Here’s the flow for every question:

Your question


1. Embedding
   Convert the question into a vector (a list of ~1000 numbers
   that captures its semantic meaning).


2. Similarity search (Cloudflare Vectorize)
   Find the 5 content chunks whose vectors are most similar
   to the question vector.


3. Context injection
   Prepend the retrieved chunks to the prompt as context.


4. LLM generation (Llama 3 on Workers AI)
   Generate an answer based on the retrieved context.

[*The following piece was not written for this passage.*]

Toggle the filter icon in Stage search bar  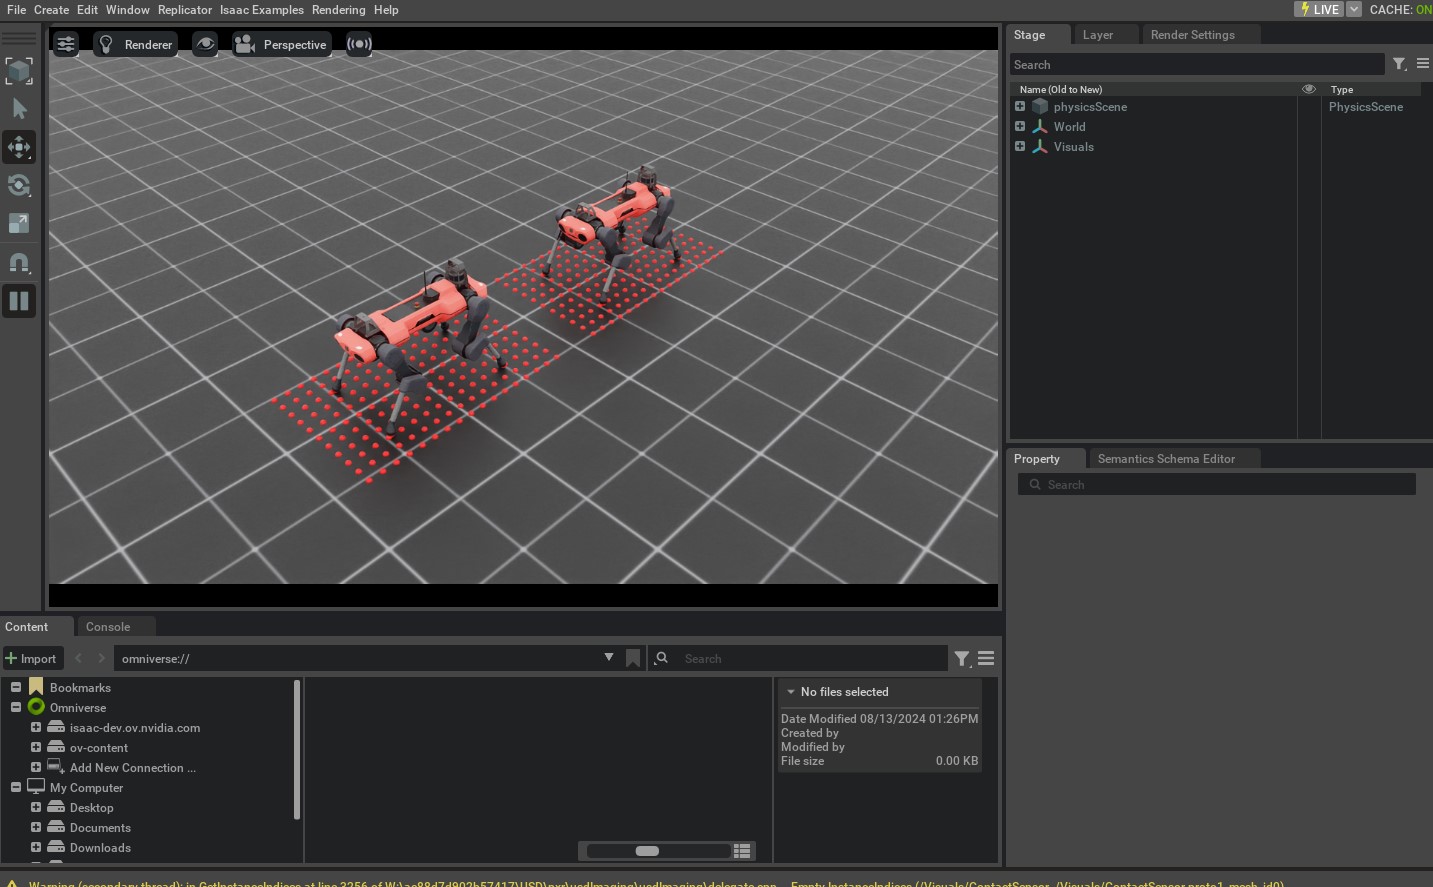1399,63
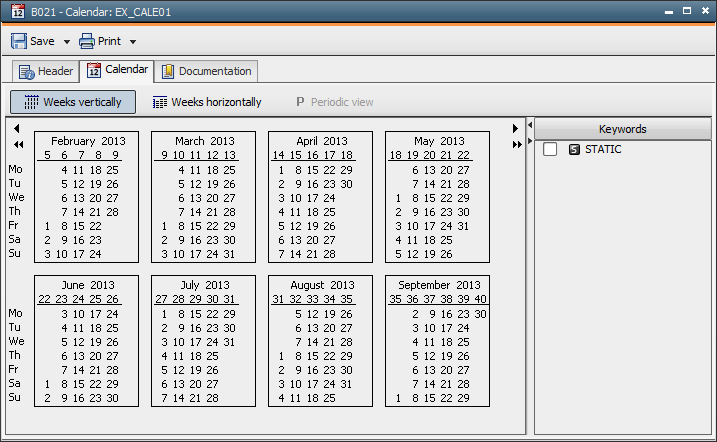Click the Keywords column header
This screenshot has height=442, width=717.
[622, 129]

Streamed answer in the chat widget
Why RAG?

A language model’s training data has a cutoff date and knows nothing about your specific project. RAG bridges this gap: the model gets the facts from your docs, and only needs to handle reasoning and language.

What the AI knows

The assistant has indexed all content from:

  • Documentation — every page under apps/docs/src/content/docs/
  • Course lessons — every lesson under apps/courses/src/content/lessons/

Content is split into ~800-character chunks before embedding, so the AI can retrieve precise sub-sections rather than entire pages.

Good questions to try

The AI works best with specific, content-oriented questions:

Good questionWhy it works
”How do I install Knowledge Core?”Maps directly to the Installation guide
”What UI components are available?”Matches the Components overview page
”How do I create a new course lesson?”Targets the Creating Content guide
”What is Cloudflare Vectorize?”Covered in the AI Chat Integration guide
”How does the quiz component work?”Explained in this very course

The tech stack behind it

ComponentTechnology
Embedding model@cf/baai/bge-large-en-v1.5 (1024 dimensions)
Vector databaseCloudflare Vectorize
Language model@cf/meta/llama-3-8b-instruct
RuntimeCloudflare Workers (edge, ~0ms cold start)
TransportServer-Sent Events (streaming)

Everything runs on Cloudflare’s edge network — no dedicated server, no GPU to manage, pay-per-request pricing.

Keeping the index fresh

The vector index is built once by running pnpm run ingest. It does not automatically update when you edit content. After adding new pages or making significant changes, re-run the ingest command to update the index.

Stale answers

If you ask the AI about something you just added and it says it doesn’t know — the index probably hasn’t been updated yet. Run pnpm run ingest and the new content will be searchable within seconds.


Quiz

1. What does RAG stand for?

2. How many content chunks does the chat worker retrieve per question?

3. What do you need to do after adding new documentation pages?